↓↓↓

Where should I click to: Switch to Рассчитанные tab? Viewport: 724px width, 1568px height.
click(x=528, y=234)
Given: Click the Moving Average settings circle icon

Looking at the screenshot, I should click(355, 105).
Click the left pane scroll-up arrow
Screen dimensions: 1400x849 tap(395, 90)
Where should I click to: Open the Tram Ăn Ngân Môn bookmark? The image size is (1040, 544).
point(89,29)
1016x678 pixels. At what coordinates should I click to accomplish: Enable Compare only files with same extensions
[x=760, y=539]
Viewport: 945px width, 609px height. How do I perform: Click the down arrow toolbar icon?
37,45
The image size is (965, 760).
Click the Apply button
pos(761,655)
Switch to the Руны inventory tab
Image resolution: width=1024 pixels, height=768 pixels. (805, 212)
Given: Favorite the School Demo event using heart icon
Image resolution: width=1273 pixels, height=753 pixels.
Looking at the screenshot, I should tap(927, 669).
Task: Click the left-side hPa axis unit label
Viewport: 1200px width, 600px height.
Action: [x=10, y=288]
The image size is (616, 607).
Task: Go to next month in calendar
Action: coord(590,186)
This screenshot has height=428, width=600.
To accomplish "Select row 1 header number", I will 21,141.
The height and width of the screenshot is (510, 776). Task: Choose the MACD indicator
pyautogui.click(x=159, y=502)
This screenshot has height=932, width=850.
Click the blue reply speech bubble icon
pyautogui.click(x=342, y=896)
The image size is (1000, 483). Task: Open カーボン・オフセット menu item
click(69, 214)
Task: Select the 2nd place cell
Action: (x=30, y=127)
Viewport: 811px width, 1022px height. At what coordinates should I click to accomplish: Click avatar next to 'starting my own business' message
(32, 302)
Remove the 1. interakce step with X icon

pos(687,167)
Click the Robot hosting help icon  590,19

↑↑↑

== Task item ==
The task calls for each record to be returned verbatim.

== Response to this exercise ==
Where should I click to: Switch to Рассчитанные tab? Viewport: 724px width, 1568px height.
click(x=528, y=234)
Given: Click the Moving Average settings circle icon

Looking at the screenshot, I should click(355, 105).
Click the left pane scroll-up arrow
Screen dimensions: 1400x849 tap(395, 90)
Where should I click to: Open the Tram Ăn Ngân Môn bookmark? The image size is (1040, 544).
point(89,29)
1016x678 pixels. At what coordinates should I click to accomplish: Enable Compare only files with same extensions
[x=760, y=539]
Viewport: 945px width, 609px height. How do I perform: Click the down arrow toolbar icon?
37,45
The image size is (965, 760).
Click the Apply button
pos(761,655)
Switch to the Руны inventory tab
Image resolution: width=1024 pixels, height=768 pixels. (805, 212)
Given: Favorite the School Demo event using heart icon
Image resolution: width=1273 pixels, height=753 pixels.
Looking at the screenshot, I should tap(927, 669).
Task: Click the left-side hPa axis unit label
Viewport: 1200px width, 600px height.
Action: [x=10, y=288]
The image size is (616, 607).
Task: Go to next month in calendar
Action: coord(590,186)
This screenshot has height=428, width=600.
To accomplish "Select row 1 header number", I will 21,141.
The height and width of the screenshot is (510, 776). Task: Choose the MACD indicator
pyautogui.click(x=159, y=502)
This screenshot has height=932, width=850.
Click the blue reply speech bubble icon
pyautogui.click(x=342, y=896)
The image size is (1000, 483). Task: Open カーボン・オフセット menu item
click(69, 214)
Task: Select the 2nd place cell
Action: (x=30, y=127)
Viewport: 811px width, 1022px height. At what coordinates should I click to accomplish: Click avatar next to 'starting my own business' message
(32, 302)
Remove the 1. interakce step with X icon

pos(687,167)
Click the Robot hosting help icon  590,19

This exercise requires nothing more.